A Cadeia Produtiva Local do Bordado (CPL) estruturou um plano estratégico para 2026, com foco em inovação, qualificação empresarial e ampliação de mercados, em resposta às transformações no setor têxtil. Sediada em Ibitinga, cidade reconhecida como Capital Nacional do Bordado, a estrutura produtiva reúne mais de 500 empresas e forma um dos principais polos especializados em enxovais do país.
O setor gera cerca de 8 mil empregos diretos e 15 mil indiretos e movimenta cerca de R$ 800 milhões por ano. A atividade responde por 80% da economia municipal e exerce influência direta sobre a dinâmica produtiva da região central paulista. Em um cenário de ajustes na indústria têxtil brasileira, o desempenho do polo de Ibitinga passa a ter papel estratégico na manutenção da competitividade estadual.
A configuração de uma Cadeia Produtiva Local (CPL) vai além da proximidade geográfica. Trata-se de um modelo de desenvolvimento econômico que integra empresas e instituições de suporte em um mesmo setor, promovendo a especialização produtiva e a cooperação mútua. No caso de Ibitinga, o bordado atua como o eixo central de um ecossistema que integra oficinas terceirizadas, fornecedores de tecidos, logística e serviços especializados.
Este modelo de governança permite inovação conjunta e fortalecimento da marca territorial sem perder a identidade histórica do bordado, que combina tecnologia de ponta com máquinas computadorizadas de alta performance e acabamento manual realizado por artesãs e pequenas oficinas.

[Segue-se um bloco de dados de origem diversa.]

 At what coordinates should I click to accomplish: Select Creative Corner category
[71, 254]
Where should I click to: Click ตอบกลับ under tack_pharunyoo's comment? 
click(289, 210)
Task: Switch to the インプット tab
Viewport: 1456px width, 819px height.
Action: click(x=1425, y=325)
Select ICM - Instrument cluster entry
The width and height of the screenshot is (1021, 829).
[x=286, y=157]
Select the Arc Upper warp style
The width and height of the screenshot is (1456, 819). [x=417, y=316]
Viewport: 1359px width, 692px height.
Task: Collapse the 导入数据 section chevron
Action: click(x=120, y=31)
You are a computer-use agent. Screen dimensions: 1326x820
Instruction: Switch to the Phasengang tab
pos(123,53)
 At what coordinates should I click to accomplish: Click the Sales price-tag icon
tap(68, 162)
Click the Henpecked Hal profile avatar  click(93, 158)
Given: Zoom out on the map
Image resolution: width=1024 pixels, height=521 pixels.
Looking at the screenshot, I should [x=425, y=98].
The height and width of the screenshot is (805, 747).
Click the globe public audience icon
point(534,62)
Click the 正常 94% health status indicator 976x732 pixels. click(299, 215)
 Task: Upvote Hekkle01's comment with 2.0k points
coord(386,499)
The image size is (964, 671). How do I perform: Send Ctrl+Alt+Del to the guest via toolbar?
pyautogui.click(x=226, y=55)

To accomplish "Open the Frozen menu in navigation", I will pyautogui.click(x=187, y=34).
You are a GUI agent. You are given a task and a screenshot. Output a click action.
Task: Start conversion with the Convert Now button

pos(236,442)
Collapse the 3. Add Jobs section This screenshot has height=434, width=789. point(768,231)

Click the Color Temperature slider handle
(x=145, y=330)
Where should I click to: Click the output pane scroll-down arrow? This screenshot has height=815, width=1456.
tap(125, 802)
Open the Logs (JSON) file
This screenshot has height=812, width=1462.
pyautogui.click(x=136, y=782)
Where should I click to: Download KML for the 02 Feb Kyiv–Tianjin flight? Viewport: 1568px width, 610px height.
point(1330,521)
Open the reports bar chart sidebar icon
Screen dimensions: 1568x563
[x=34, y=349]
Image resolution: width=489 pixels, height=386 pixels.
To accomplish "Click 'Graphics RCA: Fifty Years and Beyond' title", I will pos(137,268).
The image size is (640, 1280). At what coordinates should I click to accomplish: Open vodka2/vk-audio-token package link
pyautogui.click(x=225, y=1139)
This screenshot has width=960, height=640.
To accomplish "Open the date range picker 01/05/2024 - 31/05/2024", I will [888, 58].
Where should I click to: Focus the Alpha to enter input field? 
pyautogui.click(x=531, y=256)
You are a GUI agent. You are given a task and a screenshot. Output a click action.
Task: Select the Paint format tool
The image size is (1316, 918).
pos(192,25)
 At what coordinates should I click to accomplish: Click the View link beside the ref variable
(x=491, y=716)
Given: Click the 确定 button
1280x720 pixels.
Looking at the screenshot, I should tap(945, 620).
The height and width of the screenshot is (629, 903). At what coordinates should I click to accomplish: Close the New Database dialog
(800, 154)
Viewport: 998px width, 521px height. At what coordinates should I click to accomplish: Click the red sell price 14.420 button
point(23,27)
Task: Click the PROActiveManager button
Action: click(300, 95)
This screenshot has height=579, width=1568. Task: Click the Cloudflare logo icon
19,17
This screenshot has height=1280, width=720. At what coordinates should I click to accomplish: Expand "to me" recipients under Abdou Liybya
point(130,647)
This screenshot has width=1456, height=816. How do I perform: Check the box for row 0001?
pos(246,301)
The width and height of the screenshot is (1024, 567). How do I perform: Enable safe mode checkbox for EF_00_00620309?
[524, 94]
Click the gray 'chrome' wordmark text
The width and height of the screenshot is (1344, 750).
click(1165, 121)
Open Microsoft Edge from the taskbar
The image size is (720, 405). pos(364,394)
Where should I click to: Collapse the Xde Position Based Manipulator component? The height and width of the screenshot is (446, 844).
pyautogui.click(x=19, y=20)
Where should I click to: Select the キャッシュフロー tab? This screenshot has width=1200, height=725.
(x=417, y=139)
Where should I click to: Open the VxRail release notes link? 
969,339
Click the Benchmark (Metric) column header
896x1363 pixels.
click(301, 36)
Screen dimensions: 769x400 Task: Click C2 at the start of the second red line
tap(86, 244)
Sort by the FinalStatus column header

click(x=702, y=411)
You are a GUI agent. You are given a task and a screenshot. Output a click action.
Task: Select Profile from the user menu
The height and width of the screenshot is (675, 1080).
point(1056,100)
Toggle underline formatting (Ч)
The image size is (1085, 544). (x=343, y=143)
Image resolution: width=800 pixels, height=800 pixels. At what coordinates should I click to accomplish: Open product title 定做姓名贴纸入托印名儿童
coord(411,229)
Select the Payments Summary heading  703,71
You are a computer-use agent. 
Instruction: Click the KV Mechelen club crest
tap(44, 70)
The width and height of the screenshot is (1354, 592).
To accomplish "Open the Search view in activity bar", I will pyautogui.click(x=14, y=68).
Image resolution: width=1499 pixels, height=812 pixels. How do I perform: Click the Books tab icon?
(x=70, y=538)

Em um cenário de aumento da concorrência com produtos importados e transformação no comportamento de consumo impulsionado pelo e-commerce, a CPL tem direcionado esforços para fortalecer a diferenciação por meio de design autoral, agregação de valor e modernização produtiva. Atualmente, 70% da produção é comercializada para outros estados, com destaque para Minas gerais, Rio de Janeiro e Paraná, e há presença em mercados internacionais como Estados Unidos, Paraguai e países da América Latina.
De acordo com o Grupo Gestor da CPL do Bordado, a nova etapa está voltada à consolidação da competitividade do setor: “O bordado é a nossa identidade, mas também é um ativo econômico estratégico. Nosso desafio é transformar tradição em inovação, garantindo sustentabilidade para as empresas e para toda a cadeia que depende desse segmento”.
Além da produção industrial, o setor também impulsiona o turismo de negócios. Eventos como a Feira do Bordado de Ibitinga atraem anualmente cerca de 60 mil visitantes, gerando impacto estimado de R$ 10 milhões no comércio. A CPL tem ampliado a conexão entre indústria e turismo como estratégia de fortalecimento da economia local e valorização da identidade cultural do município.
Para 2026, a Cadeia Produtiva Local projeta ampliar ações voltadas à integração entre os elos produtivos, capacitação empresarial e fortalecimento institucional, com foco em inovação, valorização da marca territorial e expansão de mercado.
A expectativa é que as iniciativas contribuam para aumento da participação em novos canais de venda, maior competitividade frente aos importados e consolidação de Ibitinga como referência nacional em enxovais bordados de alto valor agregado”, destaca o Grupo Gestor da CPL do Bordado.